Effect of Progesterone on Latent Phase Prolongation in Patients With Preterm Premature Rupture of Membranes

After taking informed written consent, the recruited patients will be subjected to the following:

1. Detailed history

   • Personal History: Name, age ,residence ,special habits of medical importance
   • Obstetric history: first day of last menstrual period for accurate estimation of gestational age and antenatal care
   • Past history: history of any medical disorder or surgical history with particular emphasis on prior PPROM or preterm labor
   • History of the present pregnancy: Medical or surgical condition to define high risk pregnancy.

2. Examination of the patients General examination: blood pressure, pulse, temperature

   Abdominal examination:

   • Inspection: fundal level, scars, umbilicus.

   • Palpation: presence of contractions, fetal lie and presentation.

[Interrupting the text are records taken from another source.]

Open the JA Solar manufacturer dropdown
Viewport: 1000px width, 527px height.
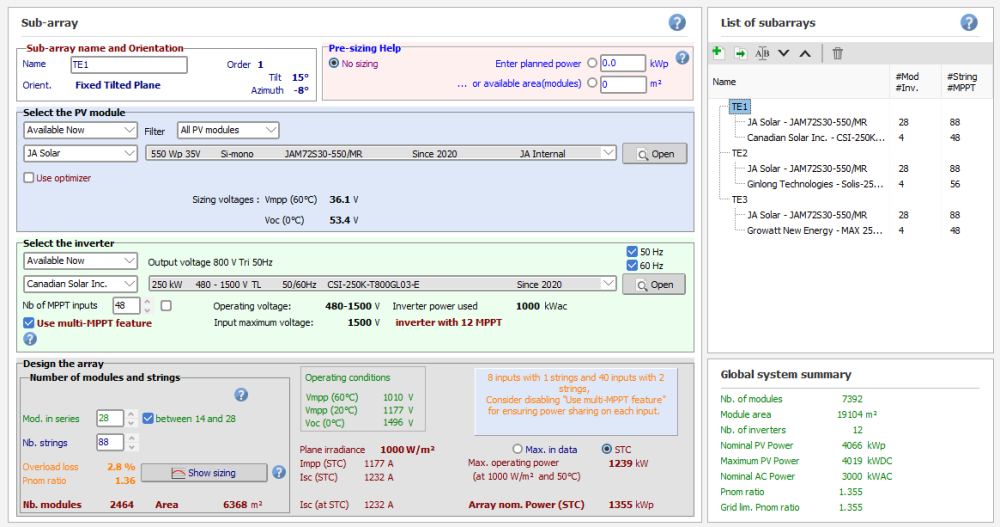tap(80, 154)
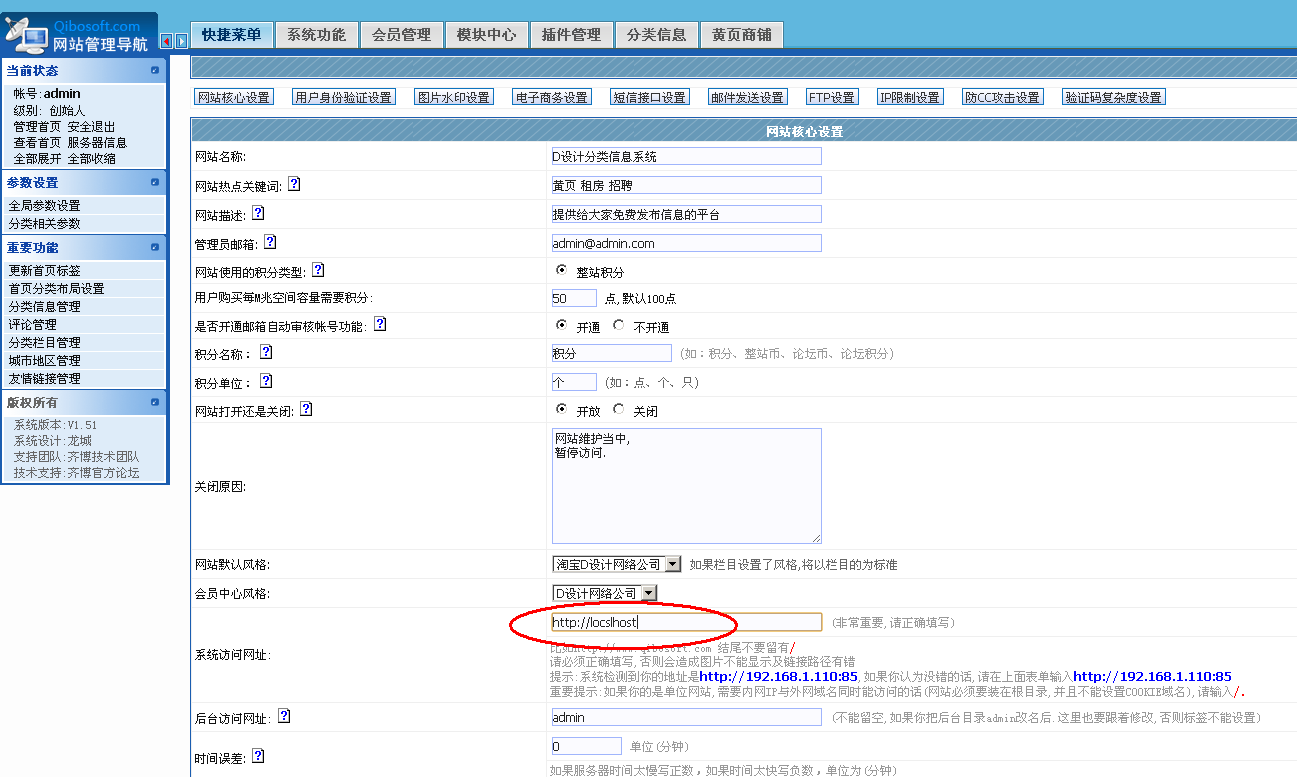
Task: Click help icon next to 积分名称
Action: tap(265, 352)
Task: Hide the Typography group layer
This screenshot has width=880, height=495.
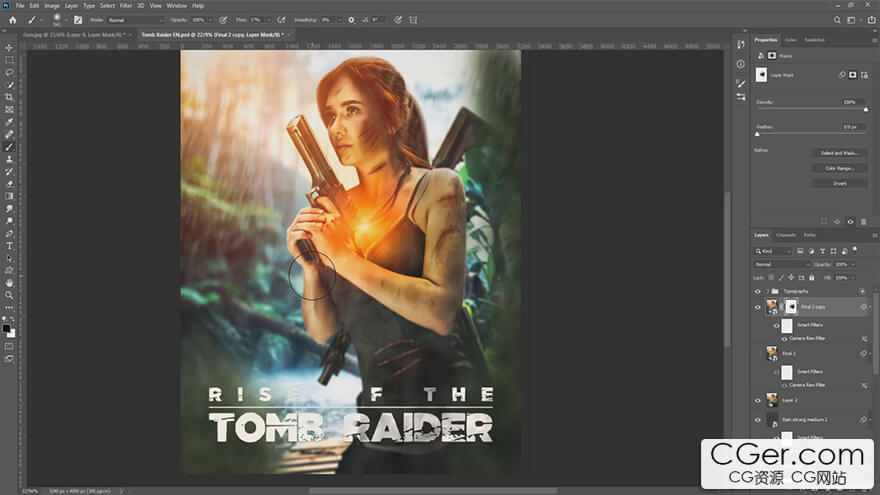Action: (x=757, y=291)
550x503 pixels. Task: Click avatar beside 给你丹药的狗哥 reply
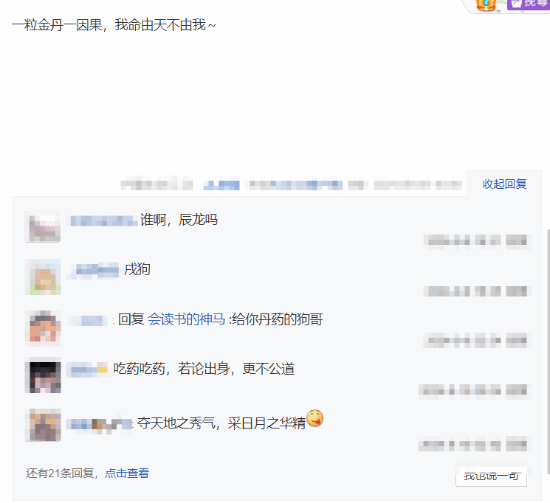(43, 327)
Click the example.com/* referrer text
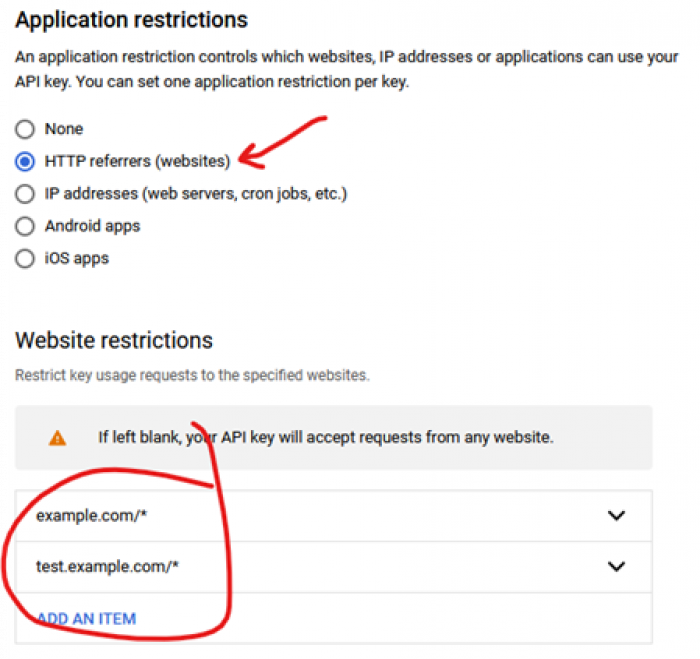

   • Pelvic Examination only by sterile speculum to exclude cord prolapse , bloody liquor and cervical dilatation and effacement

   • Non stress test to ensure reassuring fetal well being

   • Ultrasound examination to:-

     • Assess fetal viability.
     • Amniotic fluid index.
     • Determine gestational age.
     • Exclude major anomalies.
     • Placental location.

3. Baseline laboratory investigations:

   • Complete blood count (CBC).
   • Prothrombin time (PT).
   • Activated partial thromboplastin time (aPTT).
   • Liver and kidney function.

The included patients were randomized using sealed opaque envelope method into one of two groups:

Group I (study group): in which 17-hydroxyprogesterone caproate (17P) (250 mg in castor oil, 1 mL total volume, intramuscular injection weekly) will be administered.

Group II (control group): in which an identical-appearing placebo (1 mL castor oil only) will be administered.